Siempre que nos juntamos, recordamos -entre otros- un concierto que compartimos, con gran repercusión, en el Teatro Independencia de Mendoza, uno de los más prestigiosos escenarios de la Argentina.

Años han pasado, agua bajo los puentes. Inti Huama, que recorrió el país, sentó sus reales con particular preponderancia sobre todo en su tierra natal (ser querido en su tierra, es ser universal). Muchas páginas de gloria nos han dejado. Y digo: ‘nos han dejado”, porque el músico deja generosamente su regalo para los tiempos, y también lo digo porque hoy no están juntos, acompañando a nuestra gente con su mensaje, lamentablemente, y eso se nota en el vertedero esencial de nuestra música. Algo falta en el aire porque sus canciones no hacen pie. Algo muchas veces cruel sigue acopiando ausencias en la invitación a la magia que los artistas hacen a la gente, cuando ellos se ausentan o enmudecen, por la razón que sea, aunque lo que sembraron es cosecha eterna cuando se ha plantado con nobleza y, sobre todo, talento, ese secreto duendecillo que nos habita y que es imposible designar, porque nos viene dado en un estuche de misterio, como un regalo de la vida.
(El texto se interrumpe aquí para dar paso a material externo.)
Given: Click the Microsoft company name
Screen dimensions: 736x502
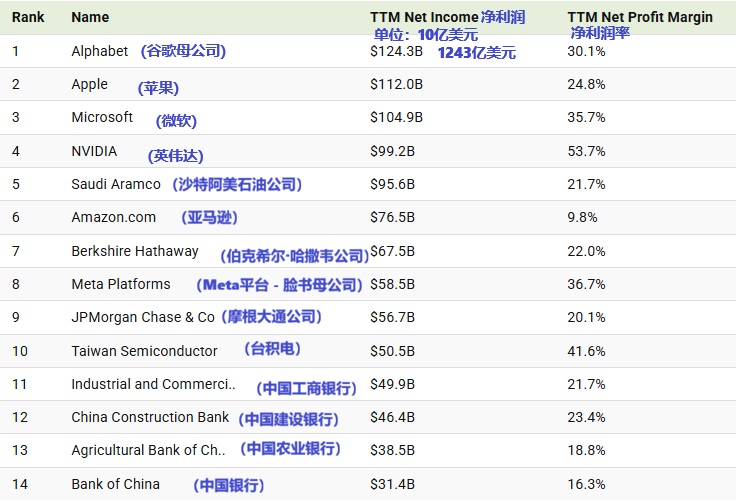Looking at the screenshot, I should (102, 117).
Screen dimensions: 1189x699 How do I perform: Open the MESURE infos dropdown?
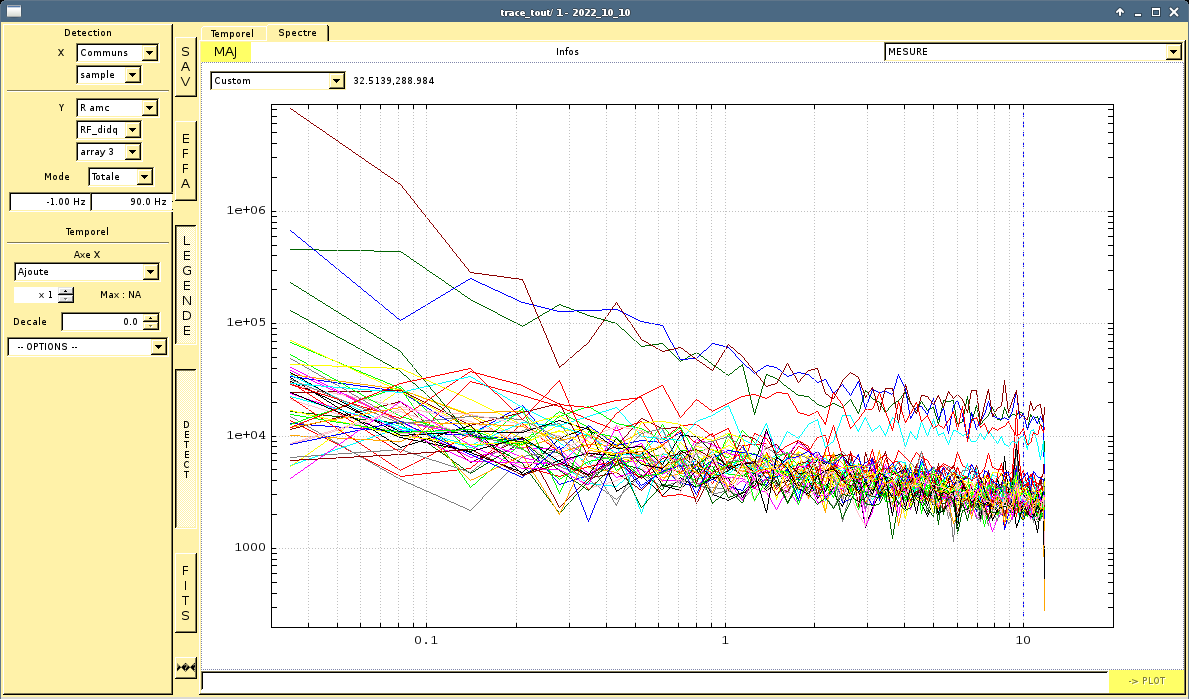coord(1033,52)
Se los extraña, amigos. Y ese es un lazo de amor que la gente tiende a quienes quiere, a quienes ha metido en su casa, en su pecho. La nostalgia se monta en las ausencias como un jinete herido que no ha de morir por las lastimaduras, porque está seguro que las heridas curarán, pero que disfruta del viaje hacia lo pasado, como quien se reencuentra, cuando su corazón lo demanda, con lo mejor que nos ocurre por el trascendente hecho de haber nacido.